Executive Summary
On September 11, 2026, Korea's amended Personal Information Protection Act (PIPA) takes effect. The headline is tougher enforcement — the cap on administrative fines rises from a share of related revenue to 10% of total revenue. But the change that matters for Pebblous readers sits elsewhere. Liability for a data breach has left the security manager's desk and become an agenda item for the CEO and the board, and the law has begun, for the first time, to spell out a concrete procedure for using data lawfully in the age of AI.
The center of gravity of the amendment is not bigger punishment. Public infrastructure for safely analyzing pseudonymized data, a pseudonymization exemption for AI training, guidance that splits generative AI into service-based, off-the-shelf, and self-developed tiers to manage risk step by step — the regulation is paving a path that says not "don't use it" but "use it this way and it's lawful." In return, companies inherit a duty to prove the origin and processing history of their data.
This report follows how the amendment, on the eve of its September enactment, lifts data governance from a CPO operational task to a CEO-level agenda — and how that shift changes the very definition of "data quality." To put the conclusion up front: AI-Ready data is no longer a matter of quality and structure alone. It now means data that also carries a legal basis for use and a record of traceability to prove it.
3% → 10%
Penalty cap
Of total revenue.

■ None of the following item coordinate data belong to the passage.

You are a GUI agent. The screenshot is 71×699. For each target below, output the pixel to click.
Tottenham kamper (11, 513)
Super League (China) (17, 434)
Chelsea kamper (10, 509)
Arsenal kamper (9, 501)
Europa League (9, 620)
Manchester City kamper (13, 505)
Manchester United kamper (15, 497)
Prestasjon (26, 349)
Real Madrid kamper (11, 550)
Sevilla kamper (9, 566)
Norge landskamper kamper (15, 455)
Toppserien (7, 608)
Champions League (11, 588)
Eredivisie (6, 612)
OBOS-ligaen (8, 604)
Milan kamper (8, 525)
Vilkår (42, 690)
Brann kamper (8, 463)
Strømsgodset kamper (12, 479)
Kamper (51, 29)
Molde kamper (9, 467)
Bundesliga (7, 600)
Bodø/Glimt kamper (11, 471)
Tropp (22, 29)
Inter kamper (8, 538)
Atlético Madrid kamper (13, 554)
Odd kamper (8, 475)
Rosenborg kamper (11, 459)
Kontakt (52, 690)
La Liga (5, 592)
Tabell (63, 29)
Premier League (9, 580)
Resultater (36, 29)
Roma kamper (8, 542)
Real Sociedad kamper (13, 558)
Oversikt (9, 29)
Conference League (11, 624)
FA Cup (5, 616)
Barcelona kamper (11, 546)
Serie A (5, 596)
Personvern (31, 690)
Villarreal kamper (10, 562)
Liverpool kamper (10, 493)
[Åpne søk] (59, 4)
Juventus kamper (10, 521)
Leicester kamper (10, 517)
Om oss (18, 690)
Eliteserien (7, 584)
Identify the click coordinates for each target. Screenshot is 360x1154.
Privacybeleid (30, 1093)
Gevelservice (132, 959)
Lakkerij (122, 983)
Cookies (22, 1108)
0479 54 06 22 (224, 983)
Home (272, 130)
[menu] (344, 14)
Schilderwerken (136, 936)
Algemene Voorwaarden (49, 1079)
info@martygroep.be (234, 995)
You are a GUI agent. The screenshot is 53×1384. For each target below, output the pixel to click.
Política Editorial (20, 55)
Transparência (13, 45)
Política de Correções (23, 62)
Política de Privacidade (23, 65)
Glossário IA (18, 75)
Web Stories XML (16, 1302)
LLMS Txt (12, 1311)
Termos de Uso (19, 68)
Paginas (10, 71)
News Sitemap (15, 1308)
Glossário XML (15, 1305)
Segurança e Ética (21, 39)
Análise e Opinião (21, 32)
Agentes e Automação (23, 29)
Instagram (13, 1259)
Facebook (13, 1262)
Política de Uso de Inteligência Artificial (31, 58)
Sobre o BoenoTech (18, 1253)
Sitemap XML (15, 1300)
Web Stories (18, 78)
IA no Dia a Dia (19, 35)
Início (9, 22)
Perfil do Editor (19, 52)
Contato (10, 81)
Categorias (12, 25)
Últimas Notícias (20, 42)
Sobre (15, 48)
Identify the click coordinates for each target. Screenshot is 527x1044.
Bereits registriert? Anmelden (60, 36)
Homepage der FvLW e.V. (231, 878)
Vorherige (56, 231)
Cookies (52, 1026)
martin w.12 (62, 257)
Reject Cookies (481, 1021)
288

Exceeds GDPR's 4% and the EU AI Act's 7% — the highest globally
$431M
Record fine (KRW 624.6B)
Coupang breach — 37.55M people affected, a preview of tougher enforcement
10 million
Punitive-fine threshold
Scale of harm, repeat within 3 years, or non-compliance as aggravating factors
70%
Orgs with ≤1 privacy staff
The duty rose to the board, but the hands to carry it out are still empty
Where the Liability Moved
When a data breach happened, the first person called in used to be the head of security or the Chief Privacy Officer (CPO). The weight of responsibility stayed on the operational line, and executives were closer to reading the apology statement. The amended PIPA taking effect in September changes that arrangement. It lifts ultimate accountability for safeguarding obligations up to the level of the organization's CEO and management, so that a data incident is treated not as "an employee's mistake" but as "a failure of governance" (Boannews).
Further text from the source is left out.